Rewrite the lines from the one containing "Given: Click the X inside the Me chip" through the one containing "Viewport: 824px width, 600px height.", swapping "chip" for "badge" and leaving everything else as it is.

• [Exercise input]:
▼

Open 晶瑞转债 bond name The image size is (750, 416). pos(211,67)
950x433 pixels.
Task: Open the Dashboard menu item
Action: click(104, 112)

▲
▼

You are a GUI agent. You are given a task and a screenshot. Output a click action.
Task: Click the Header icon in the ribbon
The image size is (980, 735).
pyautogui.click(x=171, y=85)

▲
▼

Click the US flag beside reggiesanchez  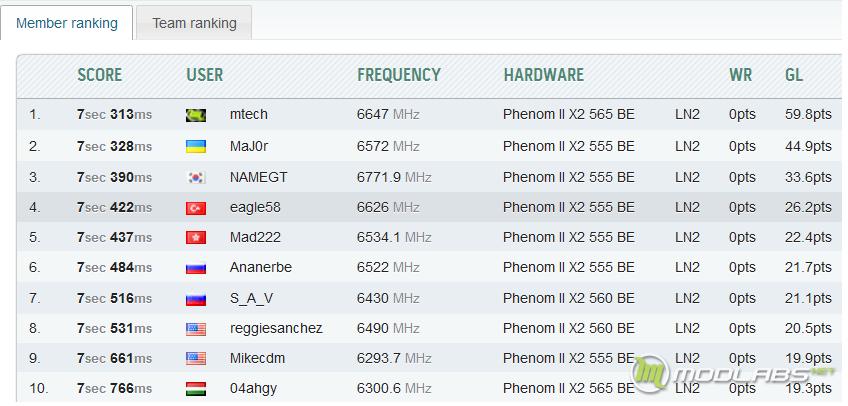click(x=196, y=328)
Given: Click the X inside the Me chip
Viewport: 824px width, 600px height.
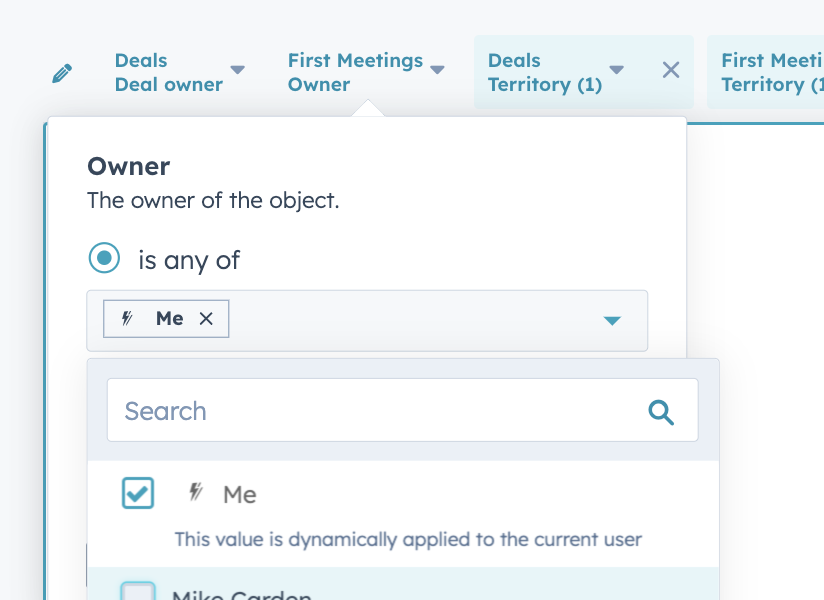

▲

• [Output for this task]:
Given: Click the X inside the Me badge
Viewport: 824px width, 600px height.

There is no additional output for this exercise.